Sabía que ella era estricta y algo remilgada, lo suficiente como para creer que una mujer estaba absolutamente segura dependiendo de su esposo, pero se había mostrado abierta a que yo poseyera un bien propio fuera del matrimonio por cualquier eventualidad. Más aún cuando le dije que, si tenía una hija, deseaba heredárselo.

Sería una dote de lo más sustanciosa.

Estaba segura de que lo que la complacía era el hecho de que ya estuviera pensando más como una esposa y madre, que el hecho en sí de que tuviera un negocio propio.

Me reí sonoramente cuando a Belmont, que estaba junto a mí, le cayó una gota de pintura sobre la nariz. El pintor que había contratado estaba haciendo pequeños detalles en el techo, llenándolo de pequeñas flores de diferentes colores puesto que yo quería un establecimiento que resultara más femenino que masculino. Un espacio propio.

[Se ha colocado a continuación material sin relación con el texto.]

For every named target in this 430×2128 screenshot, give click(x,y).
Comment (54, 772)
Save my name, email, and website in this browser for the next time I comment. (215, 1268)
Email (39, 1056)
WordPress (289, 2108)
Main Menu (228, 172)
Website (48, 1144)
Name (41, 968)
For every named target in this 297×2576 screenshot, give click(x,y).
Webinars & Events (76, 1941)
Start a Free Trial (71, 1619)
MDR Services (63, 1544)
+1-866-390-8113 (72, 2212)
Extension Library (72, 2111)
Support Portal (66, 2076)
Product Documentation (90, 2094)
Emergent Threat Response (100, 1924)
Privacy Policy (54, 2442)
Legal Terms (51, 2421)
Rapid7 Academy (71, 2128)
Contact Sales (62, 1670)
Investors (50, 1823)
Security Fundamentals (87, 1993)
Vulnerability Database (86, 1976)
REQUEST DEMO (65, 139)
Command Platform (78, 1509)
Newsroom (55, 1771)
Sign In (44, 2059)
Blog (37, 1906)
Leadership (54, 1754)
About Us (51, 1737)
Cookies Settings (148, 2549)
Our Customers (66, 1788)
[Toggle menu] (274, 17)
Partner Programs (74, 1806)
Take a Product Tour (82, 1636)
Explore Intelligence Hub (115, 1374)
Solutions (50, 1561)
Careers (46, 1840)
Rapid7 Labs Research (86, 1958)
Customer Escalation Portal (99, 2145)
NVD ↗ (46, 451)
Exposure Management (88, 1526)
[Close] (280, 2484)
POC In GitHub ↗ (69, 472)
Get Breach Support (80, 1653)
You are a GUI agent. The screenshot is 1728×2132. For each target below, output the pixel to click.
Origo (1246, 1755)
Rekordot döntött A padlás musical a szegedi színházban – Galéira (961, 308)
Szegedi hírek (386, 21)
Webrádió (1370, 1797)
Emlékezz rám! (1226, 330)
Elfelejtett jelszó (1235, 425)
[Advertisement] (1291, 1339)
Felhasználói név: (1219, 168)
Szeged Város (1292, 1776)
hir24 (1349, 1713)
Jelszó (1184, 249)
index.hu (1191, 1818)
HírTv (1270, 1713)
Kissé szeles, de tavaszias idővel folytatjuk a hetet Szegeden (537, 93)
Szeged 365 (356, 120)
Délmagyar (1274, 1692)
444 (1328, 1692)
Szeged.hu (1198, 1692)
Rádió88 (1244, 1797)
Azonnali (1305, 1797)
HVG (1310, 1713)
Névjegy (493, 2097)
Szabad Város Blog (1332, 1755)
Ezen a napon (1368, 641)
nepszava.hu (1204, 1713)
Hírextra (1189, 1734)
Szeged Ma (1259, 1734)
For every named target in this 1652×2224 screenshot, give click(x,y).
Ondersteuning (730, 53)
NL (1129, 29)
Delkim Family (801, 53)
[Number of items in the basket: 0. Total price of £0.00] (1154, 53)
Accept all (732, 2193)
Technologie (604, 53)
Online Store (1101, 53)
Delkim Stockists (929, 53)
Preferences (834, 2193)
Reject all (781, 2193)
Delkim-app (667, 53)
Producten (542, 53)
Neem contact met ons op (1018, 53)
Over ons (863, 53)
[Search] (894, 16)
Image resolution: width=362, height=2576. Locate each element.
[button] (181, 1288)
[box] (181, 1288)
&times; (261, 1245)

—Uff. —Sabiendo que estaba conteniendo una maldición, lo vi fruncir el ceño profundamente antes de rebuscar en sus bolsillos infructuosamente y mirarme con cierta pena.

—¿Un pañuelo? —Levantando las cejas con cierta burla, me reí antes de sacarme un pañuelo de la manga del vestido y extendérselo.

Era el quinto que le daba ese mes y el tercero que no recuperaba. Los primeros dos me los había devuelto limpios, doblados y bordados, cortesía de Ibetta, su madre, pero los otros tres no habían vuelto a mí y yo no había preguntado. A cambio, había obtenido una pequeña florcita, como si hubiéramos hecho un intercambio.

Tenía pañuelos de sobra y no me importaba si se los quedaba o si se los olvidaba, después de todo, la situación de la señora, tal como había podido comprobar luego de una tercera visita a la casa del joven de ojos rojos, era bastante precaria.

—Gracias. Se lo devolveré. —Frotándose la nariz, medio sonrió y yo le devolví el gesto sabiendo que el pañuelo no volvería.
Si mi madre estuviera presente, pondría el grito en el cielo, y es que una prenda tan íntima como un pañuelo no debía ser regalada casualmente a nadie que no fuera mi esposo y, sin embargo, no me importaba mucho.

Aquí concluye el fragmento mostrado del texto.